Die Geschichte der Kondome

Wann wirklich das allererste Präservativ angefertigt wurde, ist heute leider nicht überliefert. Bereits die alten Ägypter sollen vor mehr als 3.000 Jahren Kondome verwendet haben. Einer Überlieferung zu folge soll König Minos von Kreta sogar Kondome aus Ziegenblasen verwendet haben.

Wahrscheinlich wurden jedoch die ersten Kondome aus gewebten Stoffen hergestell und nicht gerade wirksam. Die ersten wirkungsvollen Kondome wurden aus Schafsdärmen oder anderen Membranen von Tieren hergestellt. Bereits Giacomo Girolamo Casanova, welcher von 1725 bis 1798 lebte, benutzte Kondome zum Schutz vor Syphilis.

Im Jahre 1839 erfand Charles Goodyear ein Verfahren um Kautschuk zu vulkanisieren. Mit diesem Verfahren konnte man wasserfestes, bruchstabiles, kälte- und wärmefestes Gummi herstellen. Charles Goodyear produzierte im Jahre 1855 das erste Präservativ. Ab dem Jahre 1870 wurden die ersten dann serienmäßig hergestellt. Diese waren jedoch noch vernäht. Julius Fromm stellte im Jahre 1912 die ersten nahtlosen Kondome her. Ab dem Jahre 1930 wurden sie aus Latex hergetellt.

In Deutschland erhalten Kondome seit 1981 das DLF-Gütesiegel. Hierfür müssen Kondome einen Aufblastest, einen Dichtigkeitstest, einen Test zur mikrobiologischen Reinheit und einen Dehnungstest überstehen. In Deutschland werden jährlich über 200 Millionen Kondome verwendet.

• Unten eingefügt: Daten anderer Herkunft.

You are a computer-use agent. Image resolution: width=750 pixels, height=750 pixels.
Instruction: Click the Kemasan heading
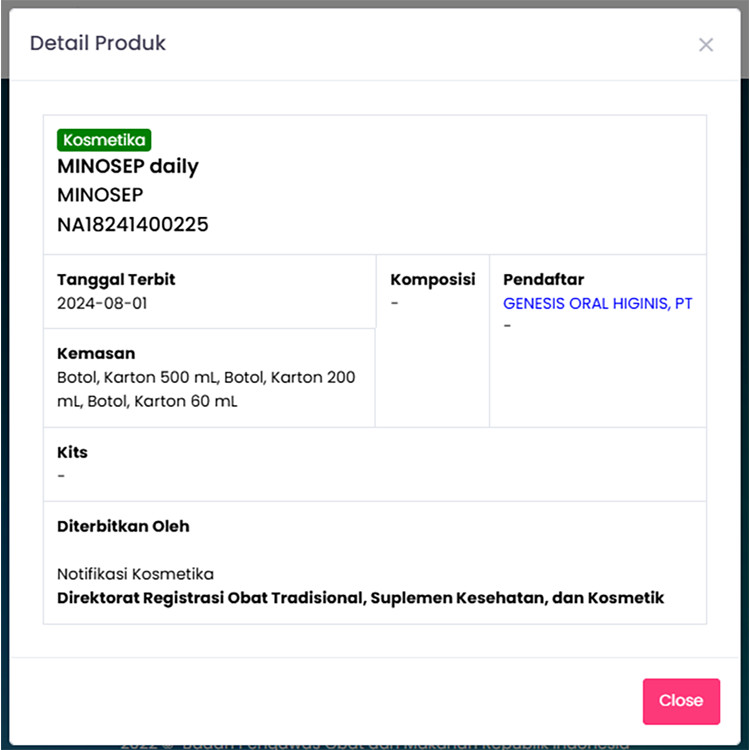click(96, 354)
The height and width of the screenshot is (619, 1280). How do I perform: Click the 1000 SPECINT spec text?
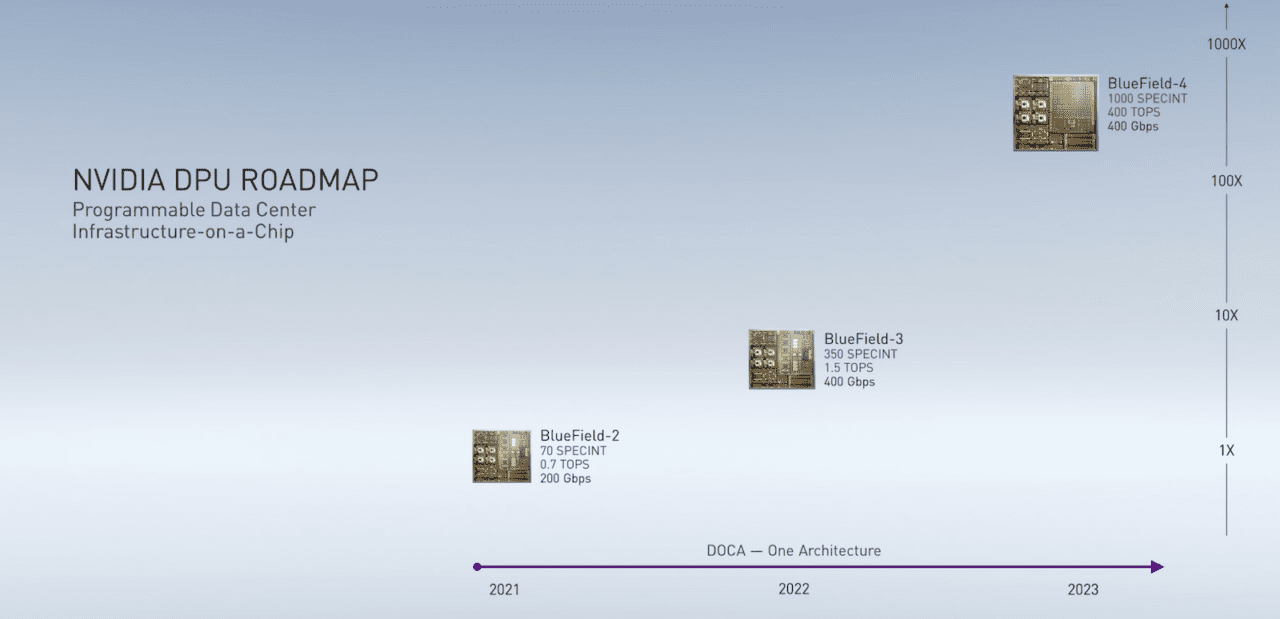tap(1147, 99)
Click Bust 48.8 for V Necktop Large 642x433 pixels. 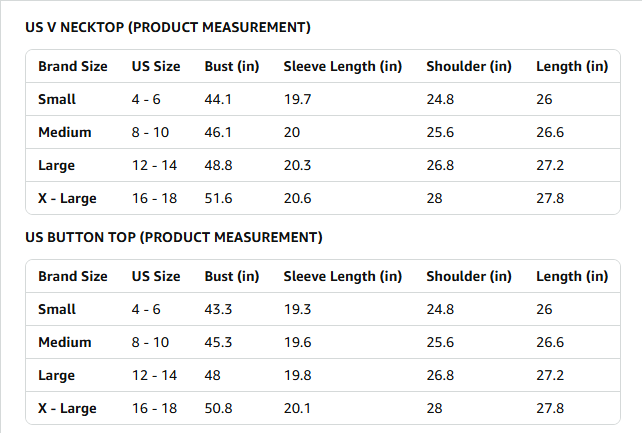218,166
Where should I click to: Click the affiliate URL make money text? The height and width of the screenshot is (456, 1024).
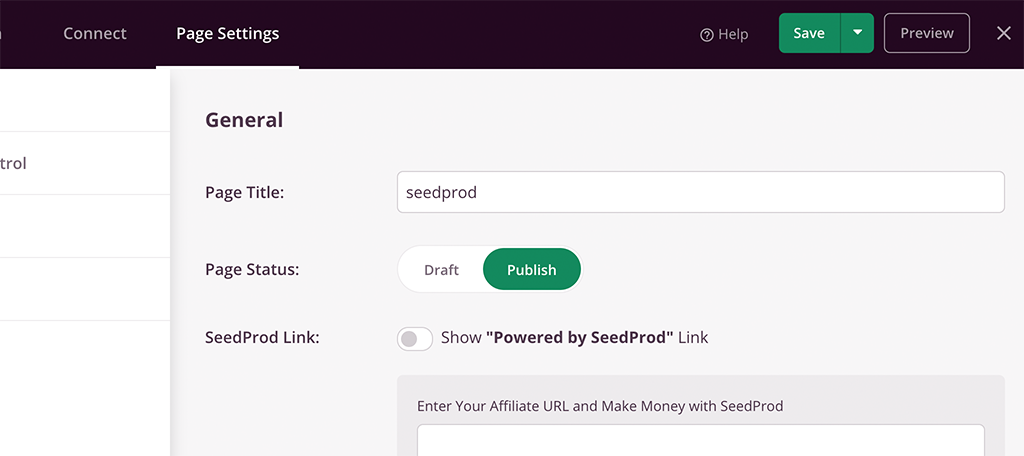tap(600, 406)
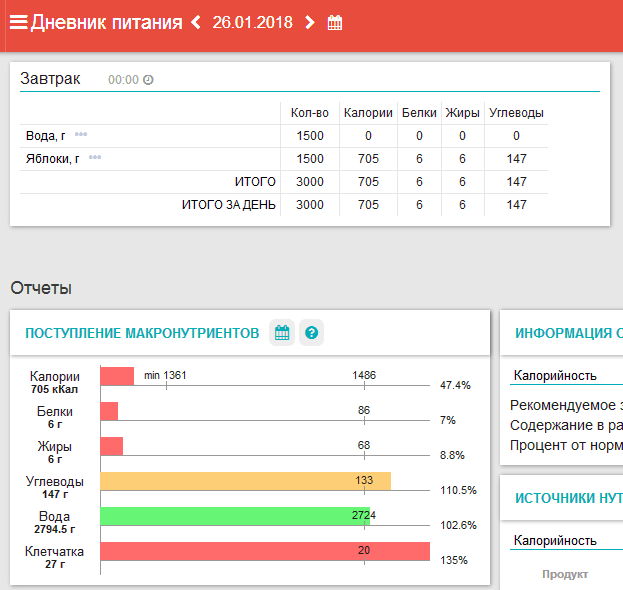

Vorteile und Nachteile von Präservativen

Die Vorteile von Kondomen liegen auf der Hand. Bei korrekter Anwendung haben sie einen Pearl-Index von 0,6. Außerdem verhindern Kondome nicht nur eine ungewollte Schwangerschaft, sondern schützen auch vor Geschlechtskrankheiten, wie zum Beipiel Gonorrhoe, Hepatitis C und HIV. Viele Männer können durch die Verwendung von Kondomen eine Erektion länger aufrechterhalten.
Als Nachteile kann man die Unterbrechung des Liebesspieles sehen. Auch Latex-Allergien können den Gebrauch von Präservativen verhindern.

Formen, Farben, …

Kondome werden heutzutage in unterschiedlichen Formen, Farben, Materialien und auch Größen hergestellt. Der Kunde hat beim Kauf inzwischen eine große Auswahl unter den Marken.